With that, all radios fell silent as every man—those engaged in the firefight on the ground, and those flying overhead—contemplated the fate of the two Central Intelligence operatives about to meet their maker.

Sixty seconds later, two AV-8B Harrier fighter jets streaked across the sky. They locked on their target—the flaming rubble of the Hotel Baghdad, swarming yet again with more Palestinian militants trying to break in—and unleashed a salvo of air-to-ground missiles. Massive plumes of fire and smoke filled the skies of Gaza.

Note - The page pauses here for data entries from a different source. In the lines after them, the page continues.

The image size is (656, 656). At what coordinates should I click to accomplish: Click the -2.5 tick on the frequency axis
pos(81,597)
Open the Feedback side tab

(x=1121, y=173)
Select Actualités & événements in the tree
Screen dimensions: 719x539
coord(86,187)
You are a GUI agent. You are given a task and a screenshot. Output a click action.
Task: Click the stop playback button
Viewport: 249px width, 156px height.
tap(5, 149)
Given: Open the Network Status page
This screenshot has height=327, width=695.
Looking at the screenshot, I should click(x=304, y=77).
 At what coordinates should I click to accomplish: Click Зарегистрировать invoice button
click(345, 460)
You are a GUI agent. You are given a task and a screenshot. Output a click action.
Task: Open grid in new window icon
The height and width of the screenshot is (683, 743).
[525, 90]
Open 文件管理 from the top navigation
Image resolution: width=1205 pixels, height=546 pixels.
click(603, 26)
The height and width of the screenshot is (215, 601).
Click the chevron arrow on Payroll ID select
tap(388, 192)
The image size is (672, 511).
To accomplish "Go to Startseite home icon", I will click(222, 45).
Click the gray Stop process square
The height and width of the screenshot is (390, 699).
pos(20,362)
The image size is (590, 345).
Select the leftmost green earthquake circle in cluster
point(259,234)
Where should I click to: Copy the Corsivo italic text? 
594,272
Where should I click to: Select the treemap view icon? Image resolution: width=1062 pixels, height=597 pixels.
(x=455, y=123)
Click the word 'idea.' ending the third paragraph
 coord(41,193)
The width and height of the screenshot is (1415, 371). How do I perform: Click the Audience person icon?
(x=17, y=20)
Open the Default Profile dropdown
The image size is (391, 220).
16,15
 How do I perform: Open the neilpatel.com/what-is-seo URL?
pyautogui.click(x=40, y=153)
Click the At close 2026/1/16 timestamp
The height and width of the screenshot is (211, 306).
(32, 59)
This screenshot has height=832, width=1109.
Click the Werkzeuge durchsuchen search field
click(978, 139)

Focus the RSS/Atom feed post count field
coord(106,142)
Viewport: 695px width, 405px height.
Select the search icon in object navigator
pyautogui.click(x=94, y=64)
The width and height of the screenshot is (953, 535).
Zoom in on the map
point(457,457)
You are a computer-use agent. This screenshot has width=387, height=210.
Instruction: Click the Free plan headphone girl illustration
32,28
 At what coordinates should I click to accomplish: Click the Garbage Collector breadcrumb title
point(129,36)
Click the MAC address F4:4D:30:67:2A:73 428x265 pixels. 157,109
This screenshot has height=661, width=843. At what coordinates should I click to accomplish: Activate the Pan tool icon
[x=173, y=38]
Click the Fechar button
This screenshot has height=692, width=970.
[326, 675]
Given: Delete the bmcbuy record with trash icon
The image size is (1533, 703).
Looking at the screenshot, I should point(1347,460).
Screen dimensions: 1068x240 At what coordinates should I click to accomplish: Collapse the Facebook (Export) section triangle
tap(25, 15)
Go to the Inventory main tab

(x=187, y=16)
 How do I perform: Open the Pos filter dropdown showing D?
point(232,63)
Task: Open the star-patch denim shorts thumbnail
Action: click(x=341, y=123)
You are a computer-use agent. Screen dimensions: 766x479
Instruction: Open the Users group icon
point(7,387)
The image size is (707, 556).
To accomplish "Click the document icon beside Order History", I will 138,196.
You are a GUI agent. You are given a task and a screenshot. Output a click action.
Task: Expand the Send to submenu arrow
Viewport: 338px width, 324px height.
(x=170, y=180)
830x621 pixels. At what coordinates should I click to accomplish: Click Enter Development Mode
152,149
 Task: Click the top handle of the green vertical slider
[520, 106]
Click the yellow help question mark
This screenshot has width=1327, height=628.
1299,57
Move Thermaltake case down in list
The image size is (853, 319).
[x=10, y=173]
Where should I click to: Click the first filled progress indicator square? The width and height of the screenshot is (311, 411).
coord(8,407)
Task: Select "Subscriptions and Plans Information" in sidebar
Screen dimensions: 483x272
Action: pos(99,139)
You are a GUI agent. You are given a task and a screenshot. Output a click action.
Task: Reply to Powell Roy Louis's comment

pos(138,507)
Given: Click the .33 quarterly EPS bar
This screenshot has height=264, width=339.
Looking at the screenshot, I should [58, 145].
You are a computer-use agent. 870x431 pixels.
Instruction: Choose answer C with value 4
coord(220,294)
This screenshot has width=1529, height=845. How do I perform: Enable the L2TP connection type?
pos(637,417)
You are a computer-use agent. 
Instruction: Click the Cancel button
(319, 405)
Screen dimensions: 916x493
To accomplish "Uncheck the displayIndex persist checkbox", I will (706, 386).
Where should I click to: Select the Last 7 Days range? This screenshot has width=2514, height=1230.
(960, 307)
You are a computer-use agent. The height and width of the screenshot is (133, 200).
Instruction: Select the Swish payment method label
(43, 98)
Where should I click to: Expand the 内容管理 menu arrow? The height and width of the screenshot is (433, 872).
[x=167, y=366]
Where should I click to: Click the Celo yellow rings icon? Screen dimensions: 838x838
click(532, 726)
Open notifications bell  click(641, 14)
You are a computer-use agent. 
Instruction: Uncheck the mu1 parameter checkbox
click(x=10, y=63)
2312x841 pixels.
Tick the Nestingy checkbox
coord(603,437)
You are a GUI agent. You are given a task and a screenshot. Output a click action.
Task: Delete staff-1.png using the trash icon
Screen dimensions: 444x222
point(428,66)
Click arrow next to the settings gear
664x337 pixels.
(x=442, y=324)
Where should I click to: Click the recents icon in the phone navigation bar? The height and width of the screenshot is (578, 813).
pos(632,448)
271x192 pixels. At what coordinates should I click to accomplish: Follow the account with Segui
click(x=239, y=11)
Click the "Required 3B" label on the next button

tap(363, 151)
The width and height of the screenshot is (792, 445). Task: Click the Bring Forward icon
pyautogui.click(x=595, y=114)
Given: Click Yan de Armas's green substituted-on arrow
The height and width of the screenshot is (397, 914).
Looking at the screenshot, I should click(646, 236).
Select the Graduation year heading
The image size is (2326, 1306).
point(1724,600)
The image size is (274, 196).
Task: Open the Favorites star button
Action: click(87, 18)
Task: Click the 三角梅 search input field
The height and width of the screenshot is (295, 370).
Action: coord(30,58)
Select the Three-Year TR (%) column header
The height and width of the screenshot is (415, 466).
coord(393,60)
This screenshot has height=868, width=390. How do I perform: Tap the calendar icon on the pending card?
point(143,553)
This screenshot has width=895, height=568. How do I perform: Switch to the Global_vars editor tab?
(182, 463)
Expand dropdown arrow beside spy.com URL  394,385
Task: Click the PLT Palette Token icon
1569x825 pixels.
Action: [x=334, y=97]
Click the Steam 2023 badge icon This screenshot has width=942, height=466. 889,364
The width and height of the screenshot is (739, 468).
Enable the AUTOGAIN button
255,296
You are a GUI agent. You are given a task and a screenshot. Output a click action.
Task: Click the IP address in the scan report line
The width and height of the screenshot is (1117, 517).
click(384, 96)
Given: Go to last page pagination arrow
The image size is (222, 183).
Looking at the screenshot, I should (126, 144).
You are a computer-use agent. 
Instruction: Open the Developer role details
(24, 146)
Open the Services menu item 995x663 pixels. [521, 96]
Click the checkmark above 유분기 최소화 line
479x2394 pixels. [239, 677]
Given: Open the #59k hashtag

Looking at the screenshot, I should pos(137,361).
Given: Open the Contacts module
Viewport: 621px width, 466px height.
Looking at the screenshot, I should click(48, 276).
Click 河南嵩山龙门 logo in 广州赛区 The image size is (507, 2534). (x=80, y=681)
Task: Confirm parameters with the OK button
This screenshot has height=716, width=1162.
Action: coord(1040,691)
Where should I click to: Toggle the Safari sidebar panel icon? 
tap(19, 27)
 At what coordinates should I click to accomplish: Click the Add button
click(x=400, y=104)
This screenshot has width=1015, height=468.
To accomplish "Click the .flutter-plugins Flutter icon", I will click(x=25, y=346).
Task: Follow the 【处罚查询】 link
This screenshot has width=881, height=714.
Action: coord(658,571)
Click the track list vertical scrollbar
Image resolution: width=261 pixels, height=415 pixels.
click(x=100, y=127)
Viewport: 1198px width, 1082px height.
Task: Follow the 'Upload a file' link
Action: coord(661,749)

Barely four minutes later, a B-2 bomber on strip alert at an Israeli air base in the Negev—just in case—arrived on target. The flight crew double-checked the coordinates and received strike confirmation from Br'er Rabbit, circling and down the coast on Storm One. Then, with all systems go, the B-2 released its cargo and bolted for home.

The two-thousand-pound “bunker buster” hit the remains of the Hotel Baghdad dead center. In the blink of an eye, everyone and everything inside Gaza Station and a one-block radius was incinerated in a hellish inferno that would burn for weeks.

Word spread rapidly as radio and television networks led with the story. Within minutes, everyone in Gaza knew what had happened—everyone, that is, but Bennett and his team underground in the sewers.

 

At first they thought it was an earthquake.

There'd already been four in the past seventy-two hours—in Turkey, in India, another in Japan, and a monster in Tangshen, China. All measured over 7.0 on the Richter scale, and the combined death toll was already in the tens of thousands.

The ground shook violently, more violently than anything Bennett, McCoy, or their team had ever experienced. The intensity of shock wave and the roar of the explosion surging through the sewage tunnel shook them to their core. It knocked all of them off their feet, just as the last of them were climbing up another silo, into the basement of Alpha Zone.

And then it got worse. A wave of superheated air began howling through the underground tunnel system. McCoy suddenly realized the danger they were in.

“Get up—keep moving—go, go, let's go,”
she shouted, sensing what was coming.

Tariq was already up the thirty-foot silo. So were Nazir, Sa'id, and Galishnikov. All were soaked and filthy and trying to catch their breath for a moment in the cold damp basement of the café. Bennett was halfway up. McCoy was just starting up the lowest rung, as Hamid awaited his turn.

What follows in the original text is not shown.